Reproduce verbatim the stretch of the listing from the line containing "Where should I click to: Open the window" through the line containing "Looking at the screenshot, I should click(868, 75).", inclusive.

--- Start of DATA ROWS ---

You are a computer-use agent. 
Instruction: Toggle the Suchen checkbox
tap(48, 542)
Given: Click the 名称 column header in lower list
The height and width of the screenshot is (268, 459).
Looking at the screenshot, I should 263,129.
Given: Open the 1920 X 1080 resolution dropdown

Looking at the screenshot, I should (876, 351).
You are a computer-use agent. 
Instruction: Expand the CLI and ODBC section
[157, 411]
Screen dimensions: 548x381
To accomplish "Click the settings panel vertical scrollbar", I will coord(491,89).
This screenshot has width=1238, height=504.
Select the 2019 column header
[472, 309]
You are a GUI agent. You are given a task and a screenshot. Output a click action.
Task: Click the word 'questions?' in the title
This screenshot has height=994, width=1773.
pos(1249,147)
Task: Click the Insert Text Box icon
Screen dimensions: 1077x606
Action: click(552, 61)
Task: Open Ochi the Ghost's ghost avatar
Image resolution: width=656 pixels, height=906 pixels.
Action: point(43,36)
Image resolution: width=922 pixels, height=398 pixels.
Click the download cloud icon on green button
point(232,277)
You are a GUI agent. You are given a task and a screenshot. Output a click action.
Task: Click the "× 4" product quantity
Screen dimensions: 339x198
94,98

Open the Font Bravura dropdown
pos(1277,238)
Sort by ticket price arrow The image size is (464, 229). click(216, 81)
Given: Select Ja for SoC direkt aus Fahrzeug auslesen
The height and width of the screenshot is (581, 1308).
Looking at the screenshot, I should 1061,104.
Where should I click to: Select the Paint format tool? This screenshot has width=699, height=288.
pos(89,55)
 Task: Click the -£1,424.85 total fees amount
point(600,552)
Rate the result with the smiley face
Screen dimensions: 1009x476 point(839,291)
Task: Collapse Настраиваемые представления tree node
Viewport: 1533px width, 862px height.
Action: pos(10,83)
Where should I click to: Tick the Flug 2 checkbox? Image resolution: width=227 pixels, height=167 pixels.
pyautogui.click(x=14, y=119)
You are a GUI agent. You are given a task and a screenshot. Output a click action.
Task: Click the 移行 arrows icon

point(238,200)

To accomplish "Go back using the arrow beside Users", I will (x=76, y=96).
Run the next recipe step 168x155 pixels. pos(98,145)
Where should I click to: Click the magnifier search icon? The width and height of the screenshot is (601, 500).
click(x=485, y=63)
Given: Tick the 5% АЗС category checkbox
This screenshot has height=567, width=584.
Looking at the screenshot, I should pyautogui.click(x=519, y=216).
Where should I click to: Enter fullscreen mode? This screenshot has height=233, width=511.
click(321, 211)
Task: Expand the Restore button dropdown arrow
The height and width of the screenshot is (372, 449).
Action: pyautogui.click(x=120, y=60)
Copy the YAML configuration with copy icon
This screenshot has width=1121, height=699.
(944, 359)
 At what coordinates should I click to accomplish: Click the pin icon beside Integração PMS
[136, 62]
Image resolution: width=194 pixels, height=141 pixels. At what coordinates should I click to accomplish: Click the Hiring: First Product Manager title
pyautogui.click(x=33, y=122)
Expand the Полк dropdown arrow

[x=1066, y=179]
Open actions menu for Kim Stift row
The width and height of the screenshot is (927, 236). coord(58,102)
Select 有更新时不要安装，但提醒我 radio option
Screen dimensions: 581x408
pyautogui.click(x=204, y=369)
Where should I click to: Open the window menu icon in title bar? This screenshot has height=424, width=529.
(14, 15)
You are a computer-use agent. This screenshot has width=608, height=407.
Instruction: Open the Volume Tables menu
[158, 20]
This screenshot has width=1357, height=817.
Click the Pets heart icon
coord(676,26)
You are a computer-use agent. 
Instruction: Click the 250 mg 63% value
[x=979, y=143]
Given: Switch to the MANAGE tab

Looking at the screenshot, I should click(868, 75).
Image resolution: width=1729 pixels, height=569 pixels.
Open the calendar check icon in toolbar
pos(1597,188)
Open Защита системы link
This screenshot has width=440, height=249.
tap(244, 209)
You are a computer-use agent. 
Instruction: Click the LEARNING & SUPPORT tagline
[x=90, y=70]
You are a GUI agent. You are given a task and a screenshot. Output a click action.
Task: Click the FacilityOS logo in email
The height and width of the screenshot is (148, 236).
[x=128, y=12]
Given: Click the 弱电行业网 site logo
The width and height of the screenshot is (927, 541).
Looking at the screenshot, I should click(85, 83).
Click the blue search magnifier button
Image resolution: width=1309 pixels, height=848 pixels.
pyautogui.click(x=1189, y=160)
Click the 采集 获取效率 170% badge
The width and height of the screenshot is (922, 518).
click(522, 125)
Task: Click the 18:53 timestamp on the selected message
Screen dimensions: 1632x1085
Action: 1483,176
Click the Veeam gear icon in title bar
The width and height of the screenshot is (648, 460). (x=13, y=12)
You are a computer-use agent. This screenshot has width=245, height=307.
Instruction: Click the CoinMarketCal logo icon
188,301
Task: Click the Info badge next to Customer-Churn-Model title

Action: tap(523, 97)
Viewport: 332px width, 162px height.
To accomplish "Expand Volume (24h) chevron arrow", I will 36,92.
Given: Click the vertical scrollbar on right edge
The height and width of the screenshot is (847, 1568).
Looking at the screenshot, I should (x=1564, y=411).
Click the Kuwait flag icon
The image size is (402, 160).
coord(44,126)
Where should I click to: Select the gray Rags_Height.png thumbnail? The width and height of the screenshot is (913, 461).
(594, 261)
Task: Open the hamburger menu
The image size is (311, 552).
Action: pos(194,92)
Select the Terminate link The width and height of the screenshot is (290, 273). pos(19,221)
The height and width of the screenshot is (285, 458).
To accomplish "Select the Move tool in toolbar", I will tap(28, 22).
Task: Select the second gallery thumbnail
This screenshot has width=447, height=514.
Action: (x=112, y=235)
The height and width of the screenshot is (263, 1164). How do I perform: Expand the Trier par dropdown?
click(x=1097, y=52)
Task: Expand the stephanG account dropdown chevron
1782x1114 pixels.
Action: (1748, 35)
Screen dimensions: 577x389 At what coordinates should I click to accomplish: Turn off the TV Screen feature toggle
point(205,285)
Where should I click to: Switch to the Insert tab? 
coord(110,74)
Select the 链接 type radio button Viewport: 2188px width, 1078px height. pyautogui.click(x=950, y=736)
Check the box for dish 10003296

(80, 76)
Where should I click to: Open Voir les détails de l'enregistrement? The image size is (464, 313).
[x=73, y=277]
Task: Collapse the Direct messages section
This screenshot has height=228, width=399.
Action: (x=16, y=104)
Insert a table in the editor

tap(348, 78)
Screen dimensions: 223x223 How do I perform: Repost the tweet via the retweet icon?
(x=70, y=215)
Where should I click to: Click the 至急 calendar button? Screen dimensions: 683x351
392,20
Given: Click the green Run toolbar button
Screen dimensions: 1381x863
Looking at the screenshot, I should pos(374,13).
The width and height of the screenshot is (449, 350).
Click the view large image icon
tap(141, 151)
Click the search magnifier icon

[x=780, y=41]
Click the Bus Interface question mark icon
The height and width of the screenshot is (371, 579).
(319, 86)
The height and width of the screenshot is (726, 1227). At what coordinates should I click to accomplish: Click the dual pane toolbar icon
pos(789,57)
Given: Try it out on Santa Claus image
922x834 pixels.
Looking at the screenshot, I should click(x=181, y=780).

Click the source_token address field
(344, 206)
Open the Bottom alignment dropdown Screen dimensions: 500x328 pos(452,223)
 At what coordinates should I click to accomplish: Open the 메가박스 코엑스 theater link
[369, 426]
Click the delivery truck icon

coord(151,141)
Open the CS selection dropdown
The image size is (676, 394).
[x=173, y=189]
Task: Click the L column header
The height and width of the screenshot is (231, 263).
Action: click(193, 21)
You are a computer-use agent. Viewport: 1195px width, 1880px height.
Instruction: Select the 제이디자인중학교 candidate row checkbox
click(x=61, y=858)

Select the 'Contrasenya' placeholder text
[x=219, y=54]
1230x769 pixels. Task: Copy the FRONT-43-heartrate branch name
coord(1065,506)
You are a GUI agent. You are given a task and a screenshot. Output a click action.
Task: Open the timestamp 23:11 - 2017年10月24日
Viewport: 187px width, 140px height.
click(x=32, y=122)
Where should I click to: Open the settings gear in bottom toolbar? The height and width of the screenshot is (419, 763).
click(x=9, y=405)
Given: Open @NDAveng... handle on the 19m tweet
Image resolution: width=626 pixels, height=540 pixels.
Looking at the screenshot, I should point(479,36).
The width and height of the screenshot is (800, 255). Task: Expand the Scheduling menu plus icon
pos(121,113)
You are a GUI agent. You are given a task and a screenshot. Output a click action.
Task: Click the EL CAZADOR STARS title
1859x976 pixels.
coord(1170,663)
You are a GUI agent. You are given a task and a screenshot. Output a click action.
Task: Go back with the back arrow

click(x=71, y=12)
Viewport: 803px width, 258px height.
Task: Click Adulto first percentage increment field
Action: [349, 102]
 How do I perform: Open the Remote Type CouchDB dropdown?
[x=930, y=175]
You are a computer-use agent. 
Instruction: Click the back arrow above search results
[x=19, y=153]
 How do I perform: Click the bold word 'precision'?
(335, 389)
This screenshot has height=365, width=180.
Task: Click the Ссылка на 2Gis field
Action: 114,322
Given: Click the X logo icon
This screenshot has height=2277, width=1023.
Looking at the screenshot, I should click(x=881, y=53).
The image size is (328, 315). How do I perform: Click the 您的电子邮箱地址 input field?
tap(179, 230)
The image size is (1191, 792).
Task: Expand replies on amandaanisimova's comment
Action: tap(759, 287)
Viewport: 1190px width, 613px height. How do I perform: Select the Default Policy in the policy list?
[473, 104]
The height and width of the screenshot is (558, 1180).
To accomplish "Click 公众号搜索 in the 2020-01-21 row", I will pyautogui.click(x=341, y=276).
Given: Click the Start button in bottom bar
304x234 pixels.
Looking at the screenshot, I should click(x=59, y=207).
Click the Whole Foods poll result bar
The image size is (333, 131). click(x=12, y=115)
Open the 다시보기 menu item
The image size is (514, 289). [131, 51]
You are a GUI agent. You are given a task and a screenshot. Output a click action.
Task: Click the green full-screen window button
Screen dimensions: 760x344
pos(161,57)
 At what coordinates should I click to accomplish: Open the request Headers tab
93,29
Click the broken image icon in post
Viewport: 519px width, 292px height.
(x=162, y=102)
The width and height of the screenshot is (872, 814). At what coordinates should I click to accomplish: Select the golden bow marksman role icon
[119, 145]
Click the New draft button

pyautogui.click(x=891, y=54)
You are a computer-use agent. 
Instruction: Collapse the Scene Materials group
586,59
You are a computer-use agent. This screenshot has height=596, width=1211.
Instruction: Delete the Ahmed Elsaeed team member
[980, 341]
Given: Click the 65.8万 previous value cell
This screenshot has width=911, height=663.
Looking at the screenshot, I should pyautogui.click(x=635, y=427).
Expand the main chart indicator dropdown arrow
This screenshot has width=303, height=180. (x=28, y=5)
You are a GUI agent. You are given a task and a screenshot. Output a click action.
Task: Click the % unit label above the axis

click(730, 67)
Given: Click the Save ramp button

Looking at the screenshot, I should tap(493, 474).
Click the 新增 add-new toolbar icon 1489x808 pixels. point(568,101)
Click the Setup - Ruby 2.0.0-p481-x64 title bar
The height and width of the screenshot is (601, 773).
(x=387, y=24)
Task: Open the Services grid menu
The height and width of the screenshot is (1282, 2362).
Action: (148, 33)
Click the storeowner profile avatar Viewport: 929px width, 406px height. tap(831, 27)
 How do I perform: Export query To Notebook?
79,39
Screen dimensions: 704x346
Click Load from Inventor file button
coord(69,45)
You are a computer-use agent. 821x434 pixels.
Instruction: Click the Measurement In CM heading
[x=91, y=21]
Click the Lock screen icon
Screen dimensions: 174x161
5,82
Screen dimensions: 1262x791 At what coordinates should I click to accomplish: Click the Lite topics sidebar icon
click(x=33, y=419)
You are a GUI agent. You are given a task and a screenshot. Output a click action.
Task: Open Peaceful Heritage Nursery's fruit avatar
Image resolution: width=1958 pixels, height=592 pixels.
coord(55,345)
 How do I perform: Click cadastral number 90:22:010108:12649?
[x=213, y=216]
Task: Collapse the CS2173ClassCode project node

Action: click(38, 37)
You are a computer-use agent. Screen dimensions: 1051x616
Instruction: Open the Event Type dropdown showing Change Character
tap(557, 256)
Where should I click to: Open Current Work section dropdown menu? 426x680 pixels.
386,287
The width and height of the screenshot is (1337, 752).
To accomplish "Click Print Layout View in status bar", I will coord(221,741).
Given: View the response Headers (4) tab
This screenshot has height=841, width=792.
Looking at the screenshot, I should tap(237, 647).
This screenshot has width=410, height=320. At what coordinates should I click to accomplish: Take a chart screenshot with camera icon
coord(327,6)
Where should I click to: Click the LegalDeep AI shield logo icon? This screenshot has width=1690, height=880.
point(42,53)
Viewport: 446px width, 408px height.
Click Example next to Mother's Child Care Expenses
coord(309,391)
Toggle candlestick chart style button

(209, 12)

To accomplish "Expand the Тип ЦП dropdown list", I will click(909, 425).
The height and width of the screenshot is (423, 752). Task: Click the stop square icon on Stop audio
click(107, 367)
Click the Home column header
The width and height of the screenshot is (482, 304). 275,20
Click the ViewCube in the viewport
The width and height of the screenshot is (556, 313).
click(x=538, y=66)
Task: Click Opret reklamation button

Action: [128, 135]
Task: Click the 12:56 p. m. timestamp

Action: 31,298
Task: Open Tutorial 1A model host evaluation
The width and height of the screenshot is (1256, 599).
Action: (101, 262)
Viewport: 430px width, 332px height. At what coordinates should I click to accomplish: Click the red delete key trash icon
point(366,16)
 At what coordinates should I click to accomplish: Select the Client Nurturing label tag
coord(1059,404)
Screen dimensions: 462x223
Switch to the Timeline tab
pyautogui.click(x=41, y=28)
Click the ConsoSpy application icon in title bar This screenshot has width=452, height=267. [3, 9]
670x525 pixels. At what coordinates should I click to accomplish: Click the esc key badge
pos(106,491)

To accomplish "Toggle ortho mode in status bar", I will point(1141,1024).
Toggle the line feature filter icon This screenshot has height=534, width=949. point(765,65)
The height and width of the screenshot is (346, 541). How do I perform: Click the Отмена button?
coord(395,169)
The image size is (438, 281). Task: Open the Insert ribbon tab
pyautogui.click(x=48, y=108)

--- End of DATA ROWS ---

§ **OUTPUT**:
Where should I click to: Open the window menu icon in title bar? This screenshot has height=424, width=529.
(14, 15)
You are a computer-use agent. This screenshot has width=608, height=407.
Instruction: Open the Volume Tables menu
[158, 20]
This screenshot has width=1357, height=817.
Click the Pets heart icon
coord(676,26)
You are a computer-use agent. 
Instruction: Click the 250 mg 63% value
[x=979, y=143]
Given: Switch to the MANAGE tab

Looking at the screenshot, I should click(868, 75).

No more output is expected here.